Set problem: Render the part that opens with the line containing "You are a computer-use agent. 1920x1080" and closes with the line containing "Action: [25, 31]" as a Markdown table with the columns Row and Line. Number each line in sequence and omit blank lines.

[Entries drawn from a collection]
━━━━━━━━━━━━━━━━
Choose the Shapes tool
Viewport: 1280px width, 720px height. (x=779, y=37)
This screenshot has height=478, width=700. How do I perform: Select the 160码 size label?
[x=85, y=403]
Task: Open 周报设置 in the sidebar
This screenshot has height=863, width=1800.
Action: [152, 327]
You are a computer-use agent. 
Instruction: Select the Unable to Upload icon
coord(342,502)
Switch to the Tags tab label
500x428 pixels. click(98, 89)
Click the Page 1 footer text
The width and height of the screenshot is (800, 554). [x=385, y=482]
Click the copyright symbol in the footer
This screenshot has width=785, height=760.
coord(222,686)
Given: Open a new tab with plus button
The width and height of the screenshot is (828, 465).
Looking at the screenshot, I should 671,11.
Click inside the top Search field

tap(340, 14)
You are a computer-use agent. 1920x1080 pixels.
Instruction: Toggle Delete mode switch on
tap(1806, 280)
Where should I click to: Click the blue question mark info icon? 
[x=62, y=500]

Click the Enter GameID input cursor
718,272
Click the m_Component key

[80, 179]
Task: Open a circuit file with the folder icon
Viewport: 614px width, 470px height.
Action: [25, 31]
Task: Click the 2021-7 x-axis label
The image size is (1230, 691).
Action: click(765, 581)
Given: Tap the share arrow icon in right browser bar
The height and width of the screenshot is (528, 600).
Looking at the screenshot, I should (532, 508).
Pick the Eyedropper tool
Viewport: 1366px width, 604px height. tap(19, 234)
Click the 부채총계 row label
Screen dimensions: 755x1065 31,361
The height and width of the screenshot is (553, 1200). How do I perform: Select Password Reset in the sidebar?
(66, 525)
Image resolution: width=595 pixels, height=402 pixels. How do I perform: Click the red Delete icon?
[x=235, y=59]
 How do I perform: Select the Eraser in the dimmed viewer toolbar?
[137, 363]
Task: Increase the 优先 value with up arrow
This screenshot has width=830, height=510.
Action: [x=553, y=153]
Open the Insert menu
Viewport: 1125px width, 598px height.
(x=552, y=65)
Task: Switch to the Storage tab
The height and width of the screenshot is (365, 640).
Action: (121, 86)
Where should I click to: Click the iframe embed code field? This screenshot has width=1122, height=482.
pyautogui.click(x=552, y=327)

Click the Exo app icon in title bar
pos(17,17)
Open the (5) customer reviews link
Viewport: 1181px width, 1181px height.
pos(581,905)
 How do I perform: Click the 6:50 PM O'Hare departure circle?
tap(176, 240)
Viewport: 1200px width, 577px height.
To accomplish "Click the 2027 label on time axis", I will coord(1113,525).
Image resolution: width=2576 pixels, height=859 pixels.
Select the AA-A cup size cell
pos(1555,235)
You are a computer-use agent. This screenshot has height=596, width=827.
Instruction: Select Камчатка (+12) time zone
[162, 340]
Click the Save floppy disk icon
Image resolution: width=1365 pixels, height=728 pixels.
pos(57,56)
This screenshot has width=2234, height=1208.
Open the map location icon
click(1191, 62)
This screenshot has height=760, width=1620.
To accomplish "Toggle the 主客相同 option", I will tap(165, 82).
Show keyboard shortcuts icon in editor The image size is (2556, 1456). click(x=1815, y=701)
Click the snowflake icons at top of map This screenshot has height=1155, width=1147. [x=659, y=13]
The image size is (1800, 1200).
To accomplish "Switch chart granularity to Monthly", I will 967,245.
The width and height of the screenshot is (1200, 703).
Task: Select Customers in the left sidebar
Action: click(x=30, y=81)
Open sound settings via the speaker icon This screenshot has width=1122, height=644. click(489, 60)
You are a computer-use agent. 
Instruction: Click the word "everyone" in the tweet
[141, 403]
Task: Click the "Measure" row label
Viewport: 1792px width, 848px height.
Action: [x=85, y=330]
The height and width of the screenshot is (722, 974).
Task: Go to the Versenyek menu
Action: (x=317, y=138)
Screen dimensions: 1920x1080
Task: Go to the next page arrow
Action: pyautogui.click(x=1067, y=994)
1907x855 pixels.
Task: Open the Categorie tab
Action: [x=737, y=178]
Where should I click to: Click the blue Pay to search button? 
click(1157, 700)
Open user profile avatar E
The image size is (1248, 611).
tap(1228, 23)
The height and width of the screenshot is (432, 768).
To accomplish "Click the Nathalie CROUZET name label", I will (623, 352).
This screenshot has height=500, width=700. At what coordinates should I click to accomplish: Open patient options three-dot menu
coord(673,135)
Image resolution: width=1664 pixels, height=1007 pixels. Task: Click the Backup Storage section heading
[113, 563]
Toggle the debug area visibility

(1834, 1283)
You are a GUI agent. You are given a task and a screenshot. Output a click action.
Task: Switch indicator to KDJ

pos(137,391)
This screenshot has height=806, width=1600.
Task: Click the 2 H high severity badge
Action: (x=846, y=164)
━━━━━━━━━━━━━━━━
Reply to the exercise:
| Row | Line |
|---|---|
| 1 | You are a computer-use agent. 1920x1080 pixels. |
| 2 | Instruction: Toggle Delete mode switch on |
| 3 | tap(1806, 280) |
| 4 | Where should I click to: Click the blue question mark info icon?  |
| 5 | [x=62, y=500] |
| 6 | Click the Enter GameID input cursor |
| 7 | 718,272 |
| 8 | Click the m_Component key |
| 9 | [80, 179] |
| 10 | Task: Open a circuit file with the folder icon |
| 11 | Viewport: 614px width, 470px height. |
| 12 | Action: [25, 31] |